● **ASSIGNED TASK**: Every line of the data below should be printed exactly.

Dataset records
######
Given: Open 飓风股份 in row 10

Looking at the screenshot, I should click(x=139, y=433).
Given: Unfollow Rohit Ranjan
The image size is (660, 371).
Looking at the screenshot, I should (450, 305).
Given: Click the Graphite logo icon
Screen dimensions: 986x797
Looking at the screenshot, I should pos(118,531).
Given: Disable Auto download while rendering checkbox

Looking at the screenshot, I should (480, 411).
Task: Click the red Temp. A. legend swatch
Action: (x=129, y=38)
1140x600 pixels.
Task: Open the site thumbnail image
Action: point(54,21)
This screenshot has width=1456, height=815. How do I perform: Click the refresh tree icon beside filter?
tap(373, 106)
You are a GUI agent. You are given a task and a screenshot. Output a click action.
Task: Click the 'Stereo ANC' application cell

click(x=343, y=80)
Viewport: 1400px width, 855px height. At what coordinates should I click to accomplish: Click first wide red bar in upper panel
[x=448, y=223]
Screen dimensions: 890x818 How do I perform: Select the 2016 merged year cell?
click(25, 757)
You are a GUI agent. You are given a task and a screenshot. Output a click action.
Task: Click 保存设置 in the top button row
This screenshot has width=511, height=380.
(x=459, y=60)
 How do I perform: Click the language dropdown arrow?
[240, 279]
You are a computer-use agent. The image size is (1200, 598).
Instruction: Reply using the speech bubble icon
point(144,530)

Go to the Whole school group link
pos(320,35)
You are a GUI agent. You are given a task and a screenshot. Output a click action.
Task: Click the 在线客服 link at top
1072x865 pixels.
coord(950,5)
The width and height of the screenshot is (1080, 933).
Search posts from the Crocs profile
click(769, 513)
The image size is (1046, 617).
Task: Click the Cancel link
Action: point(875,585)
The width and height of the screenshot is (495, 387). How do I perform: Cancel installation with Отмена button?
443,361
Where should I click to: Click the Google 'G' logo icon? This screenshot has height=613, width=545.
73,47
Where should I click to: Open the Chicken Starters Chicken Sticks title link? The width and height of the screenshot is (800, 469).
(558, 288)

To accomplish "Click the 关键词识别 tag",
######
● **YOUR SOLUTION**:
Given: Open 飓风股份 in row 10

Looking at the screenshot, I should click(x=139, y=433).
Given: Unfollow Rohit Ranjan
The image size is (660, 371).
Looking at the screenshot, I should (450, 305).
Given: Click the Graphite logo icon
Screen dimensions: 986x797
Looking at the screenshot, I should pos(118,531).
Given: Disable Auto download while rendering checkbox

Looking at the screenshot, I should (480, 411).
Task: Click the red Temp. A. legend swatch
Action: (x=129, y=38)
1140x600 pixels.
Task: Open the site thumbnail image
Action: point(54,21)
This screenshot has width=1456, height=815. How do I perform: Click the refresh tree icon beside filter?
tap(373, 106)
You are a GUI agent. You are given a task and a screenshot. Output a click action.
Task: Click the 'Stereo ANC' application cell

click(x=343, y=80)
Viewport: 1400px width, 855px height. At what coordinates should I click to accomplish: Click first wide red bar in upper panel
[x=448, y=223]
Screen dimensions: 890x818 How do I perform: Select the 2016 merged year cell?
click(25, 757)
You are a GUI agent. You are given a task and a screenshot. Output a click action.
Task: Click 保存设置 in the top button row
This screenshot has width=511, height=380.
(x=459, y=60)
 How do I perform: Click the language dropdown arrow?
[240, 279]
You are a computer-use agent. The image size is (1200, 598).
Instruction: Reply using the speech bubble icon
point(144,530)

Go to the Whole school group link
pos(320,35)
You are a GUI agent. You are given a task and a screenshot. Output a click action.
Task: Click the 在线客服 link at top
1072x865 pixels.
coord(950,5)
The width and height of the screenshot is (1080, 933).
Search posts from the Crocs profile
click(769, 513)
The image size is (1046, 617).
Task: Click the Cancel link
Action: point(875,585)
The width and height of the screenshot is (495, 387). How do I perform: Cancel installation with Отмена button?
443,361
Where should I click to: Click the Google 'G' logo icon? This screenshot has height=613, width=545.
73,47
Where should I click to: Open the Chicken Starters Chicken Sticks title link? The width and height of the screenshot is (800, 469).
(558, 288)

To accomplish "Click the 关键词识别 tag",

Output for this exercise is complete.